Aos dezassete anos, em agosto de 1923, entrou para a Companhia de Jesus, para o convento de Santa Maria de Oya, na Província de Pontevedra, na Galiza, onde fez os estudos de filosofia. Em 1933 foi para a Bélgica para estudar Teologia no enorme Colégio de Saint Augustin que pertencia aos Jesuítas e aqui ficou durante 4 anos, tendo sido ordenado sacerdote na igreja do referido colégio, em Enghien, a 24 de junho de 1937.
Após os estudos de Teologia fixou-se na Inglaterra, em Ryhill onde, de 1938 a 1939, concluiu a última etapa da sua formação de jesuíta, designada a “Terceira Provação”. Este é o último período de formação de um jesuíta que dura entre seis a oito meses e onde são novamente convidados a mergulhar na profundidade dos Exercícios Espirituais de trinta dias e no estudo da espiritualidade da Ordem religiosa, a Companhia de Jesus, fundada por Santo Inácio de Loyola, em 1534.

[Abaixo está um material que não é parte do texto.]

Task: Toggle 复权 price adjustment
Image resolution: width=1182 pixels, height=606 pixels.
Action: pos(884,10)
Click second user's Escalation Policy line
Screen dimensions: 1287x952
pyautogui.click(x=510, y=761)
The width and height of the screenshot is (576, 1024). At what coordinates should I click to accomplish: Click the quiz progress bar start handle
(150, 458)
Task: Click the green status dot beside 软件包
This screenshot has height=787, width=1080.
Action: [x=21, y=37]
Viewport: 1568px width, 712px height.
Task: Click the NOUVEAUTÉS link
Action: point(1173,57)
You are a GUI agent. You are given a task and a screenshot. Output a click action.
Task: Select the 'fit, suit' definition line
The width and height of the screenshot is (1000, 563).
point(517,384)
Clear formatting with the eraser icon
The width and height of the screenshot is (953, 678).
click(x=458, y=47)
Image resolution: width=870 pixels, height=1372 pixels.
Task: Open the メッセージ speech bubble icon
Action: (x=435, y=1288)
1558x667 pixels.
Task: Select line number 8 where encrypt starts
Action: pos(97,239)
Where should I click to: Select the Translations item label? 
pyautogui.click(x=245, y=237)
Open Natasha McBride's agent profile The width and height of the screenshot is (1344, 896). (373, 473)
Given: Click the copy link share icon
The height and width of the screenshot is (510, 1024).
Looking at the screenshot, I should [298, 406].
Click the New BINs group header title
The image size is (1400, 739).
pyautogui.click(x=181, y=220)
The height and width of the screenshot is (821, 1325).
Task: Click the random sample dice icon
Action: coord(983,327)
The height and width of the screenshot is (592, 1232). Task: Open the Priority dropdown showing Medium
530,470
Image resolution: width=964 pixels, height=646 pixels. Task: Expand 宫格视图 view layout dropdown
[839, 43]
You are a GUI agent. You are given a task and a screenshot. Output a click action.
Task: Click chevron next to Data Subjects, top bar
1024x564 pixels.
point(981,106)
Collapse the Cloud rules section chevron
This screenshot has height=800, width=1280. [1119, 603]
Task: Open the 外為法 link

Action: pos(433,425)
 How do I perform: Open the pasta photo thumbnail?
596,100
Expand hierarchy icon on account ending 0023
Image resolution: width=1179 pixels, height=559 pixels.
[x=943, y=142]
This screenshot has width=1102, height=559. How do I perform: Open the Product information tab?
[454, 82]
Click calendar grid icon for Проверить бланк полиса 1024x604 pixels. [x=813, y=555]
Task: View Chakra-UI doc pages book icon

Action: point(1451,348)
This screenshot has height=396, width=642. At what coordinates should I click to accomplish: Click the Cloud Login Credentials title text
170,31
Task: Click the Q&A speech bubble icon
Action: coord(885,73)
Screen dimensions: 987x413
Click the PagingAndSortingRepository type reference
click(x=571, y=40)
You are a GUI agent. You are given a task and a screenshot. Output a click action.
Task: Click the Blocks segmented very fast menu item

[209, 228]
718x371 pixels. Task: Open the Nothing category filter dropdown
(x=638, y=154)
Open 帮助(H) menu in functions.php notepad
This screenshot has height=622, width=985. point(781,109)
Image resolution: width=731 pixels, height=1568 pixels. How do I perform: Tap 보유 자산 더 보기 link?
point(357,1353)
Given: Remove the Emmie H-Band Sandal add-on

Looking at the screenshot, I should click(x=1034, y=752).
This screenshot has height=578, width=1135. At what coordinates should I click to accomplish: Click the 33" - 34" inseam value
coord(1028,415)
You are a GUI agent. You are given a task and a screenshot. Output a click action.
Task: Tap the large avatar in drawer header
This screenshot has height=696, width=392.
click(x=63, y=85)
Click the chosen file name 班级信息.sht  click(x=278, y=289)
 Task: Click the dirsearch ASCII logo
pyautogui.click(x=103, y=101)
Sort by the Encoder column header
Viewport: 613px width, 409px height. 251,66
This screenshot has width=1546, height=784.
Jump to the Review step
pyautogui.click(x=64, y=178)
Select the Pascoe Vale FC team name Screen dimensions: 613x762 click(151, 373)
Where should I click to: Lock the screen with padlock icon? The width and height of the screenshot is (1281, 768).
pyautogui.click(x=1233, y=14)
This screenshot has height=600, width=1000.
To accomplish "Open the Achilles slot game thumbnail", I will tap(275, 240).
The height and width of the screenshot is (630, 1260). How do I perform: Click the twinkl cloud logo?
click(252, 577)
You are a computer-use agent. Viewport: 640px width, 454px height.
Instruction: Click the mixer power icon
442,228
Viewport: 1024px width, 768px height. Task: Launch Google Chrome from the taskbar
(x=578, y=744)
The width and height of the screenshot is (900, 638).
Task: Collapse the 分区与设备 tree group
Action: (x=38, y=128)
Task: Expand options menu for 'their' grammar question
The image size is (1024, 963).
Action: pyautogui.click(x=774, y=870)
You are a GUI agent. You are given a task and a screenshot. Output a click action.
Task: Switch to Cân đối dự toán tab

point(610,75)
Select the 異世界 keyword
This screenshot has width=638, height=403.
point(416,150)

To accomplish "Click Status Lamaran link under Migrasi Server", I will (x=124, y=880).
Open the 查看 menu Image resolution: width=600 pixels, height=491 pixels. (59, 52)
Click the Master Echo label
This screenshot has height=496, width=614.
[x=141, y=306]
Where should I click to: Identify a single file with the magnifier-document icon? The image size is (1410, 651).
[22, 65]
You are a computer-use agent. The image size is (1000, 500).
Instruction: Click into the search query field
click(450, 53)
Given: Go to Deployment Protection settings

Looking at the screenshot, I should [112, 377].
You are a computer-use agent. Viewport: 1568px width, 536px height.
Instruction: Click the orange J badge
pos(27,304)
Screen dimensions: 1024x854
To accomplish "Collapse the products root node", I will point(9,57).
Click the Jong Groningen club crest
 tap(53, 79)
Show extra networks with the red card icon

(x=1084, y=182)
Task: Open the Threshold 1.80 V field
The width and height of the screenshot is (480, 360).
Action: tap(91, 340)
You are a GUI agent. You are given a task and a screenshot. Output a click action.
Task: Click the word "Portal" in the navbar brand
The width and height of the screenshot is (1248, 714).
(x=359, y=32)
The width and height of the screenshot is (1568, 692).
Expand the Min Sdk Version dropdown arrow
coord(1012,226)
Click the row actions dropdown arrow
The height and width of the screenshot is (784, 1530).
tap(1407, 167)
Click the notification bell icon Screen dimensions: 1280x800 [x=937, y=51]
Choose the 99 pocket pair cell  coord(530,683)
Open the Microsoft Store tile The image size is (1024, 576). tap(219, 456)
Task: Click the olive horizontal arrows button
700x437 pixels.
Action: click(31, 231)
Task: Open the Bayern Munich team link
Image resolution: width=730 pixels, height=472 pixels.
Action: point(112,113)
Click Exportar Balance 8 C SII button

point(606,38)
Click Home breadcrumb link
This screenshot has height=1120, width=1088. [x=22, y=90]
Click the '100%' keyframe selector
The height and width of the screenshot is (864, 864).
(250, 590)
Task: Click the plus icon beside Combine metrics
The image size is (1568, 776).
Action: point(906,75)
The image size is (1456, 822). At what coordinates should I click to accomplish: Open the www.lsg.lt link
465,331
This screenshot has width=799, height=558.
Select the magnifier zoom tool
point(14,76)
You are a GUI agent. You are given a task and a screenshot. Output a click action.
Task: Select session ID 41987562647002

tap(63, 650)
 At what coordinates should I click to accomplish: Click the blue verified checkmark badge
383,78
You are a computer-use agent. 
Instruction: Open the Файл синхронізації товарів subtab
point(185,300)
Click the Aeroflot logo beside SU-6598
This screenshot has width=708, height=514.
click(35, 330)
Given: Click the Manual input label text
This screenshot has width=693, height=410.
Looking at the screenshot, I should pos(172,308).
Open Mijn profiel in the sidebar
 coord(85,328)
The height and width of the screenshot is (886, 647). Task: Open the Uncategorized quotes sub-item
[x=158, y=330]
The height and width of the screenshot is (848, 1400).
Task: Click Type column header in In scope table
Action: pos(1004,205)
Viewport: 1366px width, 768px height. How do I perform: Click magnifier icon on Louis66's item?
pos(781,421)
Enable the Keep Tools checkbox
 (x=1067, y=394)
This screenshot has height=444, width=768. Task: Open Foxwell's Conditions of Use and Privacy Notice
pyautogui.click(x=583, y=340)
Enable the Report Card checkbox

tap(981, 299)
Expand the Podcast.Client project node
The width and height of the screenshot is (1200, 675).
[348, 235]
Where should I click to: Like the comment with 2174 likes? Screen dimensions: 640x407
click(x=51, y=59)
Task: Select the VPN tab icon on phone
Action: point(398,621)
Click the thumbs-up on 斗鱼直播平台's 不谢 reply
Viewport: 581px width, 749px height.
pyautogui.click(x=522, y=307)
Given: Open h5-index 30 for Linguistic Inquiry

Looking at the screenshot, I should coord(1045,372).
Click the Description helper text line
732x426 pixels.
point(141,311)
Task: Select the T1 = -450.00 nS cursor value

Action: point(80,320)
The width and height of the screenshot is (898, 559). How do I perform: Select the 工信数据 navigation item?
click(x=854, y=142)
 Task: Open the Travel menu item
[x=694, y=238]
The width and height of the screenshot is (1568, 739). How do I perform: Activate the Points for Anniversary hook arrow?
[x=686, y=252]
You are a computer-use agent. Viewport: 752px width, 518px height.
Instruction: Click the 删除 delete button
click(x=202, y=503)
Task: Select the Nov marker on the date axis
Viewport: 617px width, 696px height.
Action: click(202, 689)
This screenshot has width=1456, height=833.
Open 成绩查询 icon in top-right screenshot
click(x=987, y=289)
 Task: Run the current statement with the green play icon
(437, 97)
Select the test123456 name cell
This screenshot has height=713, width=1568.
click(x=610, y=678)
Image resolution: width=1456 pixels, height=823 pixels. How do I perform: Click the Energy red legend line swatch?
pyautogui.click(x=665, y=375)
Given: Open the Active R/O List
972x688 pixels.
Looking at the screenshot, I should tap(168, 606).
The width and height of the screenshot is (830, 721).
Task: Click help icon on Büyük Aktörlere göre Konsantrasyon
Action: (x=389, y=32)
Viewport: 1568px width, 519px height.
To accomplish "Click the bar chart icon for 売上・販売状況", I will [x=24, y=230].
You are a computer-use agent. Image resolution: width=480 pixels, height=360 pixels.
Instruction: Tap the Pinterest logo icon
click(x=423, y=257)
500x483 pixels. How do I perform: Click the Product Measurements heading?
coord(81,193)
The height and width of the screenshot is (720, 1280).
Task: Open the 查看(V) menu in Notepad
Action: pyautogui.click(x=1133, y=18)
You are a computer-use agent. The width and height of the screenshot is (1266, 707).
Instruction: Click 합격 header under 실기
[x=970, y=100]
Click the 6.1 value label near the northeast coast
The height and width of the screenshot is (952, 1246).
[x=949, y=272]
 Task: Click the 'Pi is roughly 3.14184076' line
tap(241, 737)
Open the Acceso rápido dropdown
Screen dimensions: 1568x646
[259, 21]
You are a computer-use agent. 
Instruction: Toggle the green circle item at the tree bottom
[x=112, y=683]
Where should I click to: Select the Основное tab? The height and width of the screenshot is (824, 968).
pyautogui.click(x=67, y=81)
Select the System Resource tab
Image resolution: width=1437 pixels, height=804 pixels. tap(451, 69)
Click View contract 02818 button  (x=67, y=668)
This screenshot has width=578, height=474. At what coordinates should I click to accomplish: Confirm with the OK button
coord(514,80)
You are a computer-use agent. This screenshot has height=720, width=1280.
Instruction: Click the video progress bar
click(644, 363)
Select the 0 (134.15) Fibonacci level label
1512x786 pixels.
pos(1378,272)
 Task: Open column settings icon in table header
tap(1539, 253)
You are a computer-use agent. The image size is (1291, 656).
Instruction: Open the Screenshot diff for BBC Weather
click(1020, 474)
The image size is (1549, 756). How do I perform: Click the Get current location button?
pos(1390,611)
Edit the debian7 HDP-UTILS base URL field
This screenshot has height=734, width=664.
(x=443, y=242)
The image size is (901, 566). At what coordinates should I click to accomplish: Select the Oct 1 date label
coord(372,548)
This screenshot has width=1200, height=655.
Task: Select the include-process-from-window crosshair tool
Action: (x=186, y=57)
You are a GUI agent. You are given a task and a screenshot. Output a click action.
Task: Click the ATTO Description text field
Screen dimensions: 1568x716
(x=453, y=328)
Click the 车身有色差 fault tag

De 1939 a 1973 foi professor no Instituto Nuno Álvares, Caldas da Saúde, em Santo Tirso e que, vulgarmente, é designado por “Colégio das Caldinhas”.
Nesta secular instituição, o Pe. Domingos Moreira assegurou o ensino de francês e de inglês que dominava corretamente.
É de lembrar que a fina flor da juventude portuguesa era mandada pelos pais para o Colégio de Santo Tirso, onde era sabido que receberiam uma excelente educação, campo onde os jesuítas eram muito activos. Ministros, diplomatas, professores por ali passaram e foi com o Pe. Domingos que aprenderam o francês e o inglês. Também o bem conhecido ex-dirigente portista, Jorge Pinto da Costa, frequentou este Colégio e já evocou, por várias vezes e em público, o Pe. Domingos Moreira, com alguma graça.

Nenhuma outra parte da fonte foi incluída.